Что сделать: Выведите строки листинга от строки с «Select the Quality button» до строки с «point(145,386)» включительно в виде таблицы Markdown со столбцами «Номер» и «Строка», пропустив пустые строки. Изображения в таблицу не включайте.

Исходные данные:
===============

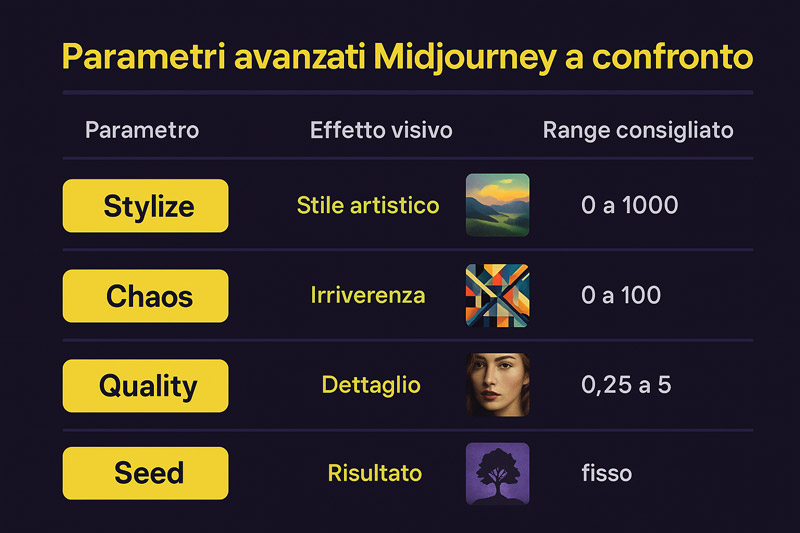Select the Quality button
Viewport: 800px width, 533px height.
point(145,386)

===============

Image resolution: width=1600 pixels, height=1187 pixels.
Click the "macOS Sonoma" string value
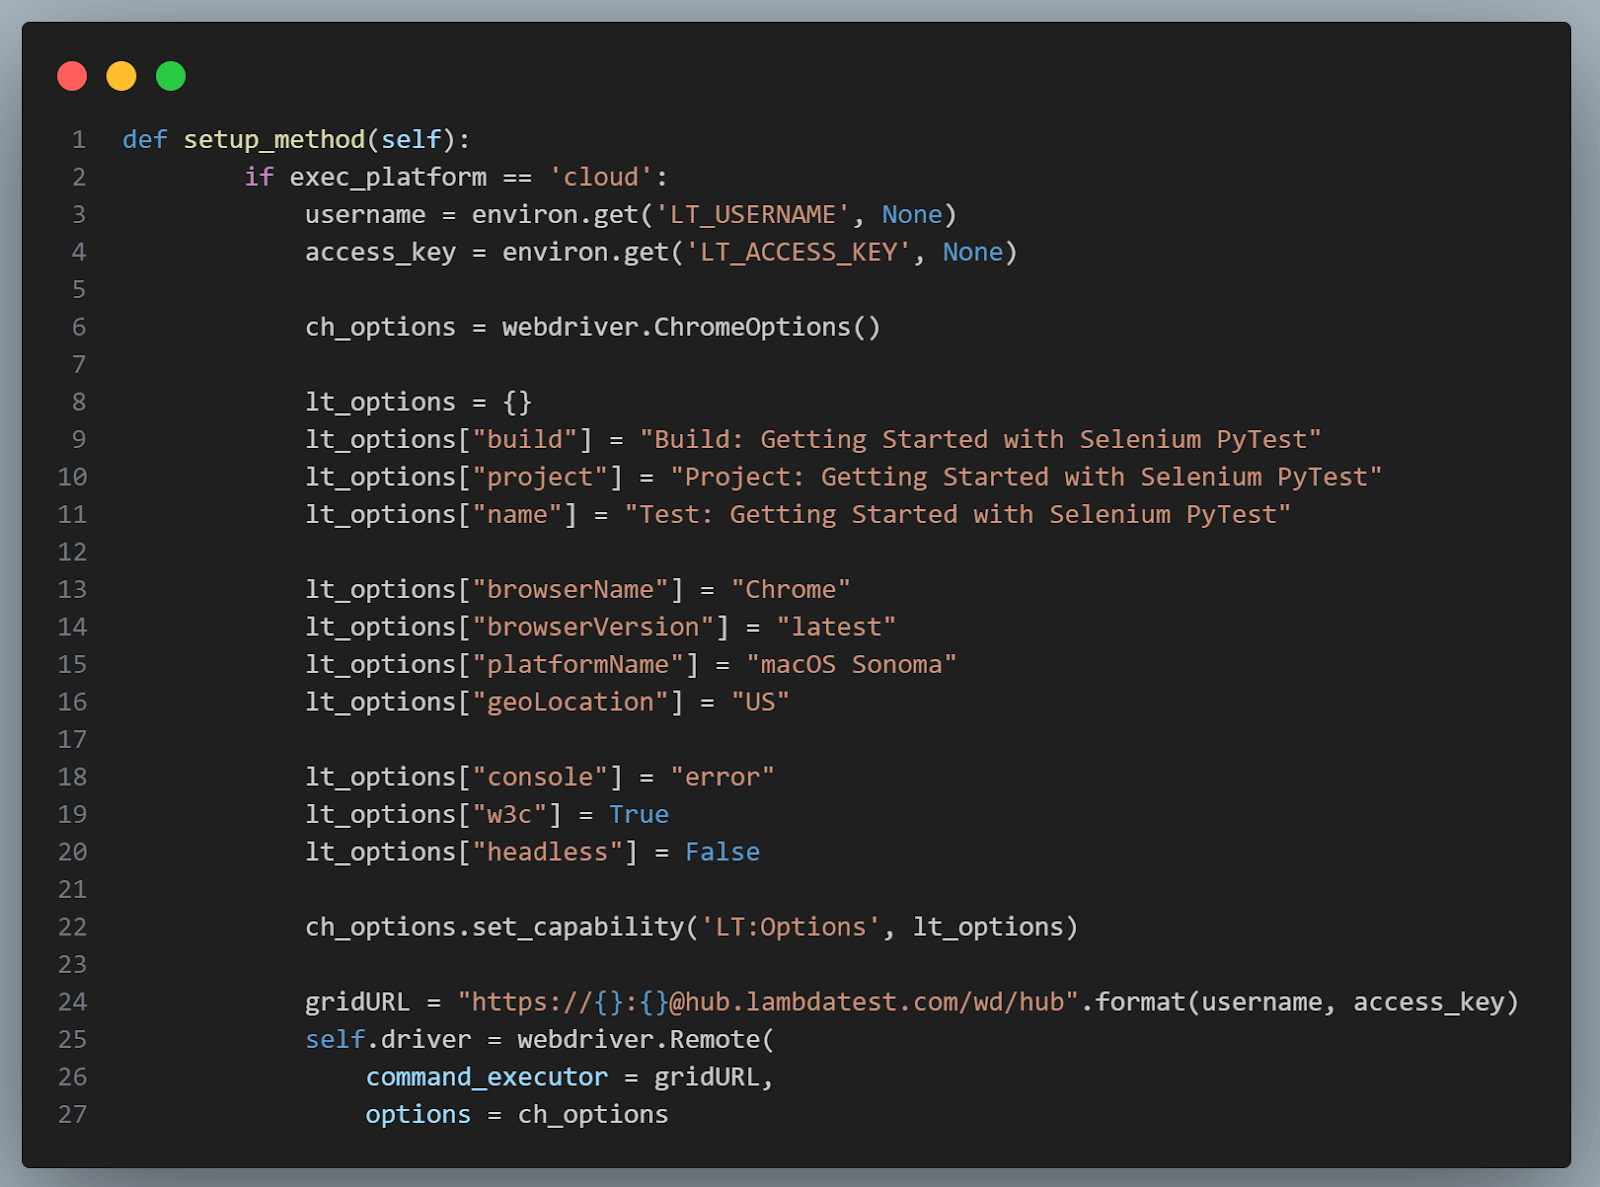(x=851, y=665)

===============

Результат:
| Номер | Строка |
|---|---|
| 1 | Select the Quality button |
| 2 | Viewport: 800px width, 533px height. |
| 3 | point(145,386) |